Saturday, March 18, 2006

Nearly playable...



Managed to find some time for some more fiddling. I've made the board display a bit prettier and it detects mouse presses and updates it all. It's dog slow at the moment though - is actually unplayable unless I compile it. Guess it's time to learn about profiling and optimising in lisp.

A couple of useful macros came out of it:

  • with-board-geometry sets up an environment where a bunch of useful variables are defined - cell-width, total-width, total board area, etc. So the mouse click detection and board drawing code both use this.
  • do-all-cells iterates over all the cells in the board and evaluates the given form on them.
  • do-surrounding-cells iterates over all the cells surrounding a given cell
  • do-steps is a simple wrapper around do that increments a given variable by a certain amount for a given number of times. This is used when drawing the board.
So it is nice to have code that looks like this:


(do-all-cells (ix iy board)
(update-cell-visibility board ix iy))


(defun add-counts-for-mine (board mine-x mine-y)
"Increment the mine counts for all cells surrounding mine-x mine-y"
(let ((cells (board-cells board)))
(do-surrounding-cells (ix iy board mine-x mine-y)
(when (cell-mine-count (aref cells ix iy))
(incf (cell-mine-count (aref cells ix iy)))))))

Sunday, March 12, 2006

cl-alleg on Sourceforge

I've set up a sourceforge project for hosting the Allegro/CFFI stuff: http://cl-alleg.sourceforge.net/

Saturday, March 04, 2006

Taking shape


I started getting some of the stuff from Allegro's test.c going but very quickly got bored of that so I've started some actual work on the game itself.

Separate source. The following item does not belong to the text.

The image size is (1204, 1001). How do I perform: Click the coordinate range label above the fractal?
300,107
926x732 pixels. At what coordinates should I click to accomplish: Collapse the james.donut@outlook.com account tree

There's a main loop going that attempts to run an update function 60 times a second and render the screen as often as it can. (I'm not convinced my version is working quite how I expect it to though!) I've got a very basic 'button' class that monitors the mouse and works like a button in a GUI. There's also the simple first-pass at the game logic - storing a minesweeper grid and calculating the number of neighbouring mines and that stuff.

Something that struck me while writing this is just how natural it feels to work with lexical scoping. I didn't really think about the fact that I was passing closures to an 'onclick' style function in my button object - it just turned out that way after I wrote it the first way I thought of. Very nice.

I'm also looking into setting up somewhere to host the source for the allegro / cffi stuff.